----- RECORDED DATA -----

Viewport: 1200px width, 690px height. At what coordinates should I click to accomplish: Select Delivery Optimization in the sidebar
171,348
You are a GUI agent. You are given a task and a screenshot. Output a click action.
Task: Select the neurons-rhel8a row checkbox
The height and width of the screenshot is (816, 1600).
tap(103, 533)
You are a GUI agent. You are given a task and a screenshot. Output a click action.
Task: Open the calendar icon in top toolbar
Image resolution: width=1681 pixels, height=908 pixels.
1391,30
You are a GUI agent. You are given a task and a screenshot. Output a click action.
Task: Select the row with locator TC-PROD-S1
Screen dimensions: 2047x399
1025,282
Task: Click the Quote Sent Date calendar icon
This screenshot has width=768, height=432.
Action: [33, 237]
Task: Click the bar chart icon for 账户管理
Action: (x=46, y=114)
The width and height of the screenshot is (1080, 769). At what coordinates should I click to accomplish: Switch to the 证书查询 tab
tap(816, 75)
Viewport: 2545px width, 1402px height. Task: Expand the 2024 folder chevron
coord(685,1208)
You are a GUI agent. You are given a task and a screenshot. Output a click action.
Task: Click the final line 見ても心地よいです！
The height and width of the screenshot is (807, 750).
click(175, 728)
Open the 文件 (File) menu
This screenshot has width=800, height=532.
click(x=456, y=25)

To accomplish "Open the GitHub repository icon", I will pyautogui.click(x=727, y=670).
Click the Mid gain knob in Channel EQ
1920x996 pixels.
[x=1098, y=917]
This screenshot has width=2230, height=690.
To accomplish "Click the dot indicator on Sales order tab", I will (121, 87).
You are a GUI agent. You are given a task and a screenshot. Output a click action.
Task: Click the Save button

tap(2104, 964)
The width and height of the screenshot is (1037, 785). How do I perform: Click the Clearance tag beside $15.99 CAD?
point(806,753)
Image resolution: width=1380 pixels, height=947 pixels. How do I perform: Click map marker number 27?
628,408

-----

**WORK REQUEST:**
Nothing in the data may differ; print all of it exactly as written.

**YOUR SOLUTION:**
Viewport: 1200px width, 690px height. At what coordinates should I click to accomplish: Select Delivery Optimization in the sidebar
171,348
You are a GUI agent. You are given a task and a screenshot. Output a click action.
Task: Select the neurons-rhel8a row checkbox
The height and width of the screenshot is (816, 1600).
tap(103, 533)
You are a GUI agent. You are given a task and a screenshot. Output a click action.
Task: Open the calendar icon in top toolbar
Image resolution: width=1681 pixels, height=908 pixels.
1391,30
You are a GUI agent. You are given a task and a screenshot. Output a click action.
Task: Select the row with locator TC-PROD-S1
Screen dimensions: 2047x399
1025,282
Task: Click the Quote Sent Date calendar icon
This screenshot has width=768, height=432.
Action: [33, 237]
Task: Click the bar chart icon for 账户管理
Action: (x=46, y=114)
The width and height of the screenshot is (1080, 769). At what coordinates should I click to accomplish: Switch to the 证书查询 tab
tap(816, 75)
Viewport: 2545px width, 1402px height. Task: Expand the 2024 folder chevron
coord(685,1208)
You are a GUI agent. You are given a task and a screenshot. Output a click action.
Task: Click the final line 見ても心地よいです！
The height and width of the screenshot is (807, 750).
click(175, 728)
Open the 文件 (File) menu
This screenshot has width=800, height=532.
click(x=456, y=25)

To accomplish "Open the GitHub repository icon", I will pyautogui.click(x=727, y=670).
Click the Mid gain knob in Channel EQ
1920x996 pixels.
[x=1098, y=917]
This screenshot has width=2230, height=690.
To accomplish "Click the dot indicator on Sales order tab", I will (121, 87).
You are a GUI agent. You are given a task and a screenshot. Output a click action.
Task: Click the Save button

tap(2104, 964)
The width and height of the screenshot is (1037, 785). How do I perform: Click the Clearance tag beside $15.99 CAD?
point(806,753)
Image resolution: width=1380 pixels, height=947 pixels. How do I perform: Click map marker number 27?
628,408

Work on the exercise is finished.